The futuristic-looking Kar-Go bot, which features open wheels and a teardrop-shaped body, will deliver tools, equipment and supplies across the airfield.
A safety team will be monitoring the vehicle the whole time from a “mobile command hub” and will be able to take control of the vehicle if necessary.
“Bringing self-driving technology onto a base offers many advantages. Ultimately, we could see fleets of autonomous vehicles with different autonomy levels delivering supplies, spares, tools, food and also providing airfield services such as aircraft fuelling, runway sweeping and snow and ice clearance,” says Squadron Leader Tony Seston.
“However, we must ensure we introduce this in a way that is secure and safe for our personnel. We see this trial as our first steps into understanding how we can deliver this vision safely,” he continues.
The trial is part-funded by the RAF’s Astra programme, an internal project designed to scope out the future of the service.
RAF Brize Norton is the largest airforce base in the country and, according to Group Captain Emily Flynn, the station commander, Kar-Go should allow troops to get on with important work.
“Last month, we saw a fantastic response from our teams, putting extra hours in and giving up leave to help the Afghan rescue missions. That’s the sort of work our aviators want to be able to focus on and in situations like this, every minute we save can save a life,” she says.
“This trial is part of a continued programme to take away the mundane tasks that cause added stress and inconvenience for our people, to help our highly-trained personnel to do the jobs they joined the RAF to do and to do them to the best of their ability.”

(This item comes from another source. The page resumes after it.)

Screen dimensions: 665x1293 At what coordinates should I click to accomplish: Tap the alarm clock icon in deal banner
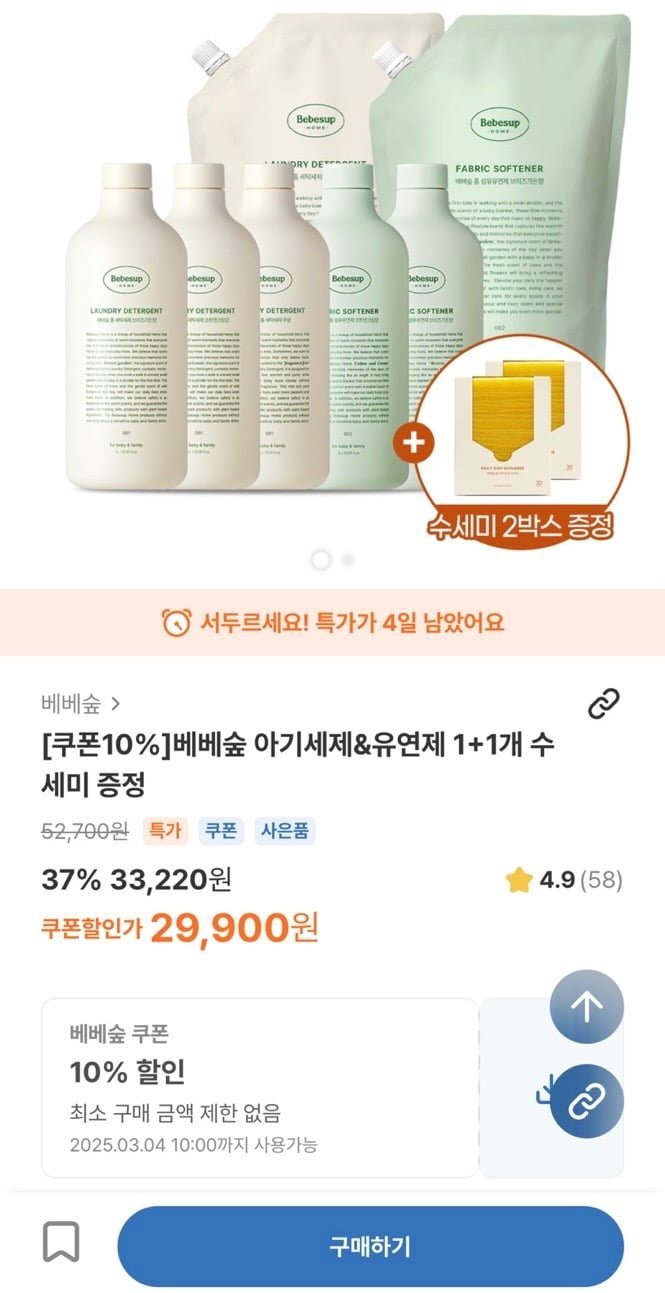(176, 622)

Kar-Go was created by the Academy of Robotics and, in the mind of CEO and founder William Sachiti, airforce base deliveries are the perfect example of the bot’s capabilities.
“Moving goods securely around a site is a major challenge for almost all large organisations and although we have optimised everything we do to be able to do trials like this where the technology can complement the core work taking place on large industrial sites, every site has its own nuances and challenges,” he says.
“The fact that we have designed and built every aspect of the self-driving system -from the vehicle to the software and the mobile command centre- has been a huge benefit here giving us complete control and making it much easier to adapt it to the specific integration challenges of the environment we are operating in.
Following this first trial, the RAF will review the findings carefully and look at how it can be scaled effectively as part of their continued commitment to bringing innovation into the RAF.